The Havas Media Lab just put out a paper on user-generated context — a significant tweak of the new media mantra about user-generated content (meaning all those videos, blogs, and podcasts that the people formally known as the audience are now making for themselves). The authors argue that most of this new content is really not new information but rather commentary upon professionally-developed content. All those enterprises that are trying to capitalize on the explosion of new user-generated content are in danger because they mistake context for content. And more importantly they don’t see the value that people are providing by their context making. “We discuss the mistaken strategic assumptions behind the idea of user-generated content, and why it’s preventing the media industry from exploring new paths to business model reinvention.”
Most user-generated content, is, in fact, context. The bulk of what connected consumers create isn’t content: its context—information about the value of goods and services. Context, in turn, lets connected consumers search and navigate the exploding universe of media more effectively, and massively amplifies incentives for quality.
The report is a bit thin and not very clear about what it means by context. But I’m happy to leap in and provide some ideas and put their work in a wholly different context. Let someone else worry about business models (but please someone do so) — let’s think about political models.
If we replace the report’s economic language with political language, it gets pretty powerful. Instead of consumers and users, think of citizens, people, political agents, and the public. Then the report becomes good for understanding the political and democratic dimensions of new media.
* citizen media and professional media can complement each other; they needn’t be seen as competitors
* individual citizens don’t and can’t create context; communities do and that’s why new media is so powerful; it let’s the public interconnect:
A naked rating, ranking, or review on its own has little value or meaning—but millions of them, in the aggregate, weave complex and multilayered webs of meaning. Put another way, context is the result of the complex, multilevel, network effects that happen when millions of [people] connect.
* context isn’t really “generated” but is that is “deeply culturally specific and socially bound”

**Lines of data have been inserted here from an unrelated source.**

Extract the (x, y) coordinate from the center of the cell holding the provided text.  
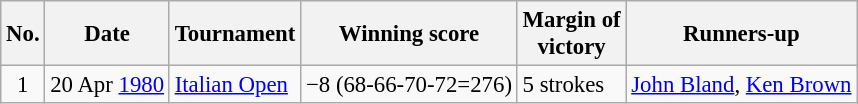
Italian Open (234, 85)
Date (107, 34)
20 Apr 1980 (107, 85)
1 (23, 85)
Runners-up (742, 34)
Margin ofvictory (572, 34)
Tournament (234, 34)
−8 (68-66-70-72=276) (410, 85)
John Bland, Ken Brown (742, 85)
No. (23, 34)
Winning score (410, 34)
5 strokes (572, 85)
Detect which cell encompasses the target text, then output its [x, y] center coordinate. 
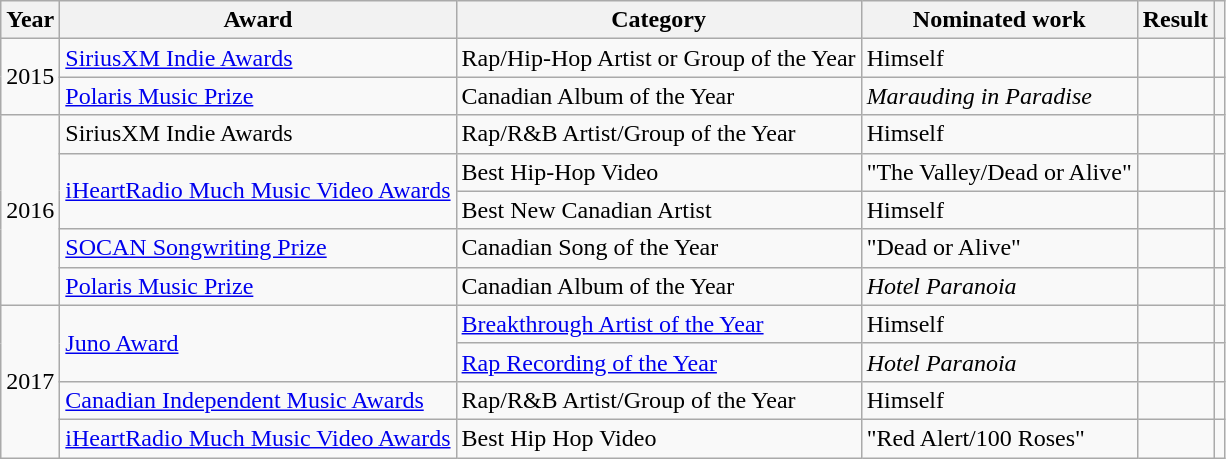
Canadian Song of the Year [658, 248]
Best New Canadian Artist [658, 210]
Canadian Independent Music Awards [258, 400]
Result [1175, 20]
Best Hip-Hop Video [658, 172]
Juno Award [258, 343]
2016 [30, 210]
"Red Alert/100 Roses" [999, 438]
Marauding in Paradise [999, 96]
Nominated work [999, 20]
Rap Recording of the Year [658, 362]
Award [258, 20]
2015 [30, 77]
Best Hip Hop Video [658, 438]
SOCAN Songwriting Prize [258, 248]
Year [30, 20]
Category [658, 20]
Rap/Hip-Hop Artist or Group of the Year [658, 58]
"The Valley/Dead or Alive" [999, 172]
"Dead or Alive" [999, 248]
Breakthrough Artist of the Year [658, 324]
2017 [30, 381]
Capture the cell that displays the provided text and extract its (x, y) central coordinate. 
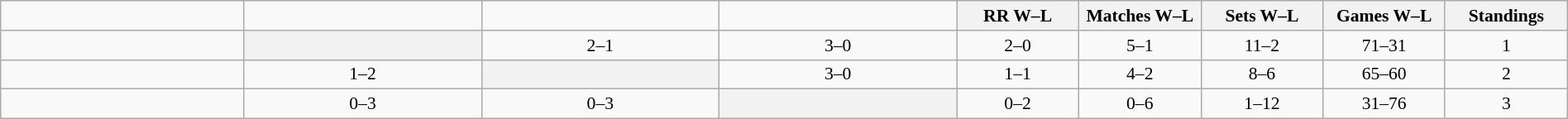
2–1 (600, 45)
Matches W–L (1140, 16)
1 (1506, 45)
5–1 (1140, 45)
8–6 (1262, 74)
0–2 (1018, 104)
2–0 (1018, 45)
3 (1506, 104)
Games W–L (1384, 16)
0–6 (1140, 104)
71–31 (1384, 45)
Sets W–L (1262, 16)
1–2 (362, 74)
31–76 (1384, 104)
1–12 (1262, 104)
Standings (1506, 16)
2 (1506, 74)
65–60 (1384, 74)
11–2 (1262, 45)
4–2 (1140, 74)
RR W–L (1018, 16)
1–1 (1018, 74)
Provide the [X, Y] coordinate of the cell's center where the given text is located.  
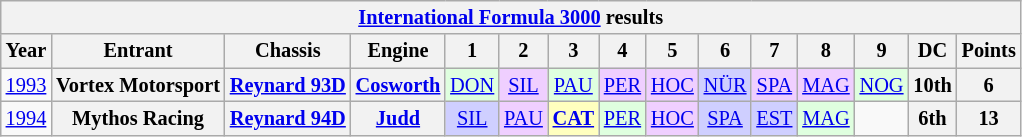
6th [932, 118]
NOG [882, 85]
CAT [574, 118]
4 [622, 51]
Reynard 93D [288, 85]
10th [932, 85]
3 [574, 51]
1 [472, 51]
Year [26, 51]
International Formula 3000 results [511, 17]
5 [672, 51]
8 [826, 51]
1994 [26, 118]
Entrant [138, 51]
Cosworth [398, 85]
Reynard 94D [288, 118]
Points [989, 51]
2 [524, 51]
NÜR [726, 85]
1993 [26, 85]
Mythos Racing [138, 118]
9 [882, 51]
Engine [398, 51]
Judd [398, 118]
DON [472, 85]
EST [774, 118]
Chassis [288, 51]
DC [932, 51]
7 [774, 51]
Vortex Motorsport [138, 85]
13 [989, 118]
Determine the (X, Y) coordinate at the center of the cell enclosing the given text.  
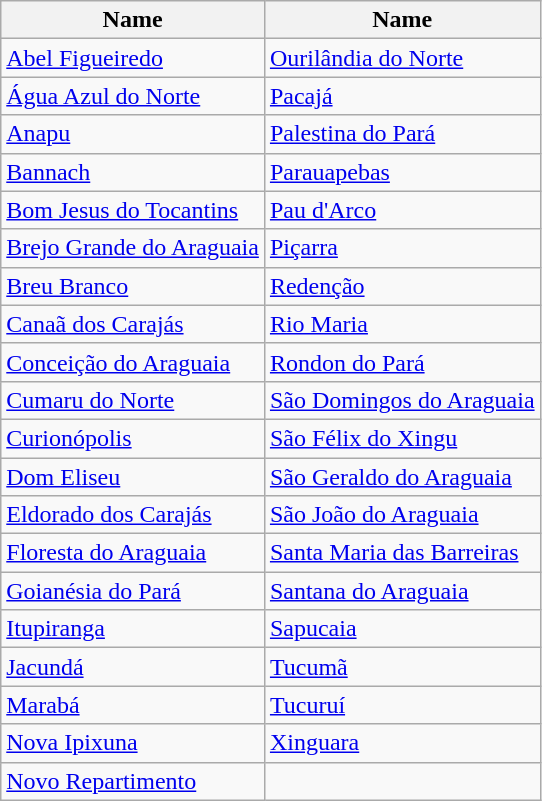
Conceição do Araguaia (133, 362)
Santa Maria das Barreiras (402, 553)
São Félix do Xingu (402, 438)
São Geraldo do Araguaia (402, 477)
Pau d'Arco (402, 210)
Marabá (133, 705)
Bannach (133, 172)
São João do Araguaia (402, 515)
São Domingos do Araguaia (402, 400)
Ourilândia do Norte (402, 58)
Itupiranga (133, 629)
Novo Repartimento (133, 781)
Xinguara (402, 743)
Rondon do Pará (402, 362)
Rio Maria (402, 324)
Floresta do Araguaia (133, 553)
Parauapebas (402, 172)
Dom Eliseu (133, 477)
Água Azul do Norte (133, 96)
Pacajá (402, 96)
Redenção (402, 286)
Palestina do Pará (402, 134)
Eldorado dos Carajás (133, 515)
Abel Figueiredo (133, 58)
Canaã dos Carajás (133, 324)
Brejo Grande do Araguaia (133, 248)
Santana do Araguaia (402, 591)
Curionópolis (133, 438)
Anapu (133, 134)
Sapucaia (402, 629)
Nova Ipixuna (133, 743)
Tucumã (402, 667)
Jacundá (133, 667)
Cumaru do Norte (133, 400)
Piçarra (402, 248)
Goianésia do Pará (133, 591)
Tucuruí (402, 705)
Bom Jesus do Tocantins (133, 210)
Breu Branco (133, 286)
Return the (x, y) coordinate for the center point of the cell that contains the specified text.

The report gives a nice language for understanding something that’s been apparent for a long time. Professional players feel under siege, but not because the audience has morphed into producers but because the public finally has a way of articulating the sense it has and can make about “all the news that’s fit to print.” No longer are the old, big players the arbiter of what’s news and what’s entertaining; the people themselves can loudly say whether what’s on the news or in other media is actually meaningful and useful for their lives.
If this kind of phenomenon had been going so strong back in the 1990s, the public journalism movement would have been on a whole new footing. But that’s a thought for another post.